====== THE DATA
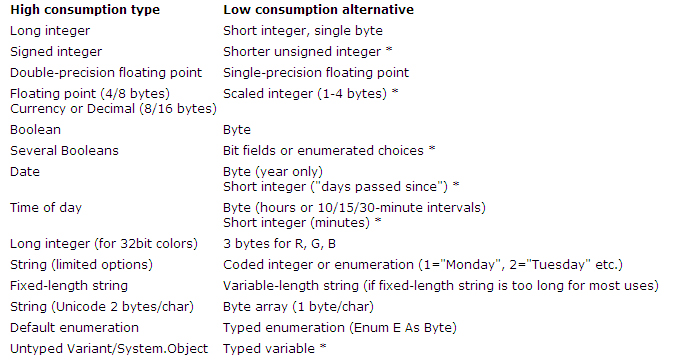Click 'Byte array (1 byte/char)' entry
This screenshot has height=361, width=673.
pos(298,307)
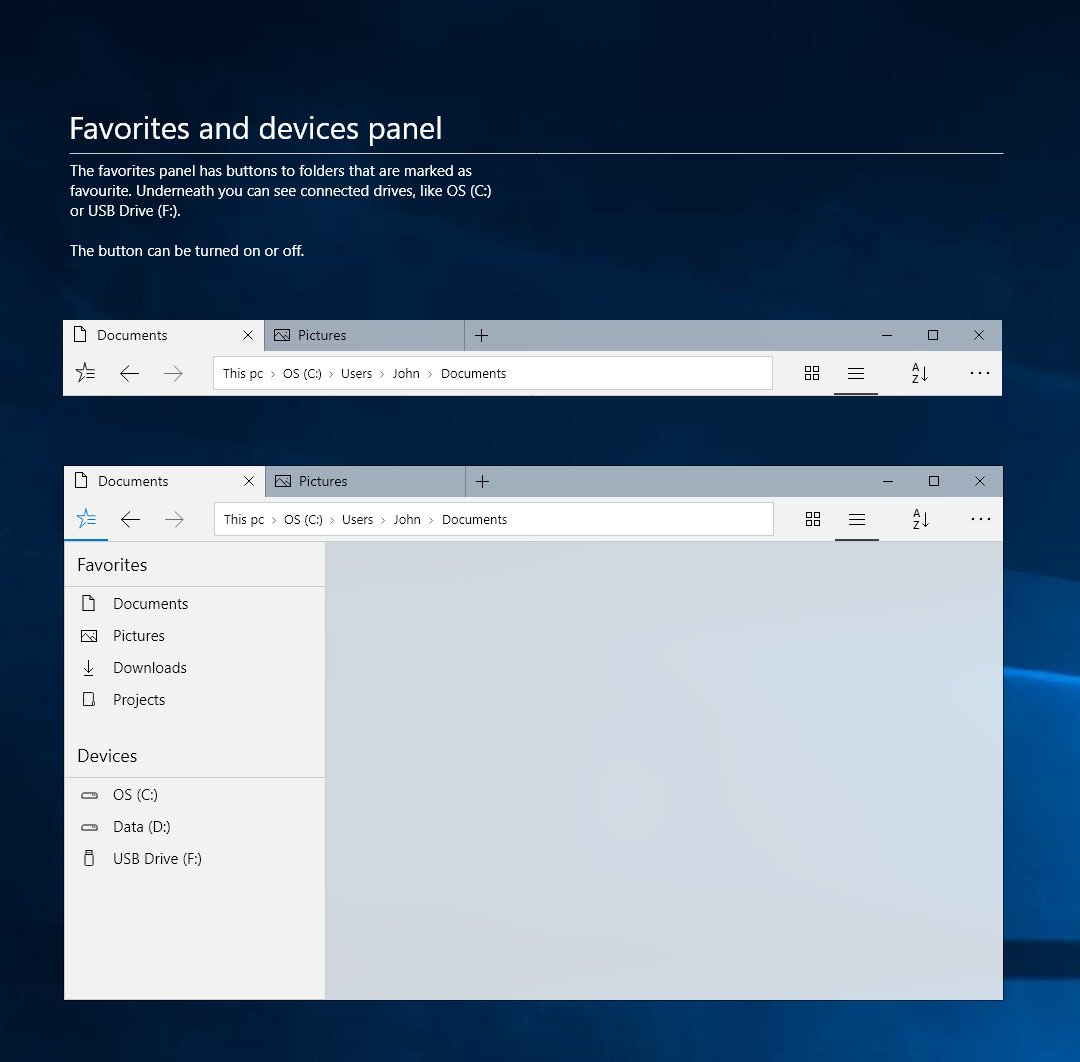Open the More options ellipsis menu
Image resolution: width=1080 pixels, height=1062 pixels.
click(x=978, y=519)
============
Update the rows above by replacing "pixels" with "px" wherever it occurs, leaving everything else unchanged. Omit the pictures from your output.

Click 'Byte array (1 byte/char)' entry
This screenshot has height=361, width=673.
pos(298,307)
Open the More options ellipsis menu
Image resolution: width=1080 px, height=1062 px.
click(x=978, y=519)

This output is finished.